Chromatographic stability studies of an alumina-based reversed phase, ODA, stationary phase were performed. These studies involved monitoring the chromatographic performance of columns packed with the ODA phase after separate, continuous treatment with aqueous solutions of trifluoroacetic acid and sodium hydroxide over a period of several weeks. Chromatographic performance of the ODA columns undergoing treatment with these mobile phases was evaluated by comparing changes in chromatographic capacity factors, resolutions, plate numbers, and peak asymmetries of a test mixture consisting of uracil, phenol, aniline, methyl benzoate, m-toluidine, N,N-dimethylaniline, and toluene. The results indicate that the alumina-based ODA phase is stable under acidic conditions (pH 2--3) and exceptionally stable to chemical degradation under alkaline conditions (pH ∼ 11).

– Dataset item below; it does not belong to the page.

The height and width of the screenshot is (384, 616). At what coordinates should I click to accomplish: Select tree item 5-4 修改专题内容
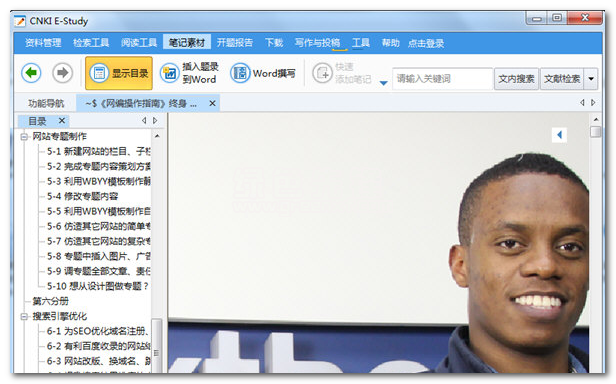pos(82,196)
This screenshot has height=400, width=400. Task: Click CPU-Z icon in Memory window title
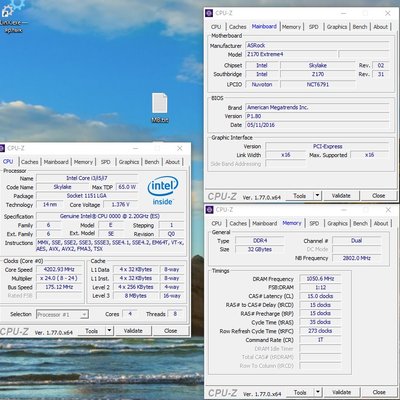209,210
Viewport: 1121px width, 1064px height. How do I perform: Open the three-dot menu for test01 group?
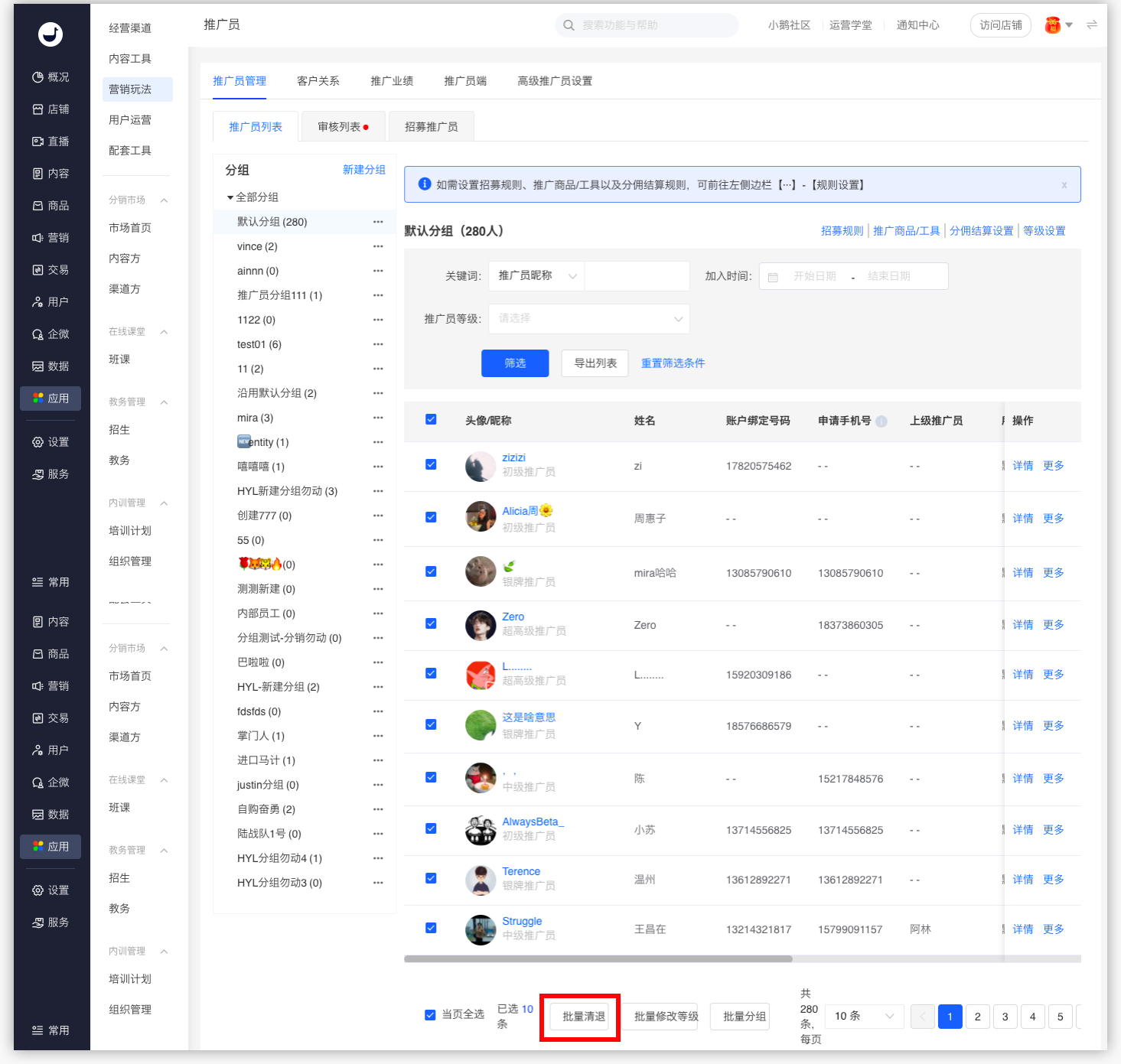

We have synthesized intermediates towards the preparation of a polyphosphonate ester containing L-dopa for the potential treatment of Parkinson's disease. A synthetic strategy was devised to be more reproducible than the original strategy. We discovered some very interesting chemistry of one of the intermediates produced from this new scheme. We synthesized L-N-(butyloxycarbonyl)-3-(3-hydroxy-ethyl-4-(benzyloxy)-phenyl)alanine benzylester, a compound containing a secondary alcohol moiety that had a unique set of characteristics. Upon reduction of the N-(tert-butyloxycarbonyl)-3-(3-acetyl-4-benzyloxyphenyl)-L-alanine benzylester, which contained a ketone moiety, to produce the secondary alcohol, we discovered that the materials that were formed included a pair of diastereomers of the secondary alcohol, each diastereomer also exhibiting two individually stable conformational isomers. We believe that the conformational isomers were generated by rotation of the C-N bond of the BOC carbamate, and were so stable that they could be separated by HPLC and NMR techniques. Energy optimization studies and molecular modeling techniques were performed using HyperChem, and rotational barrier energy values were calculated for the different conformational isomers for each of the diastereomers. HPLC and NMR techniques were also used to obtain information about these materials. Using the calculated data from these studies, and analyzing the HPLC chromatograms and NMR spectra we were able to fully determine the assignments for the diastereomers and the individual conformational isomers. We discovered that the SS form was synthesized preferentially over the SR form and that in both cases the E conformation was energetically more stable than the Z form. Octanol/water partition coefficient values (Log P0ct) were also determined and compared to L-dopa and dopamine. We concluded that the values for the dimeric compound that we synthesized and many of its potential products of degradation were significantly higher than that for both L-dopa and dopamine. This may be an indication that this material has a higher degree of lipophilicity than L-dopa itself, having more potential to cross the blood brain barrier. We believe that these intermediate materials serve as good indication of how a polyphosphonate ester containing L-dopa would compare as a potential drug for Parkinson's disease.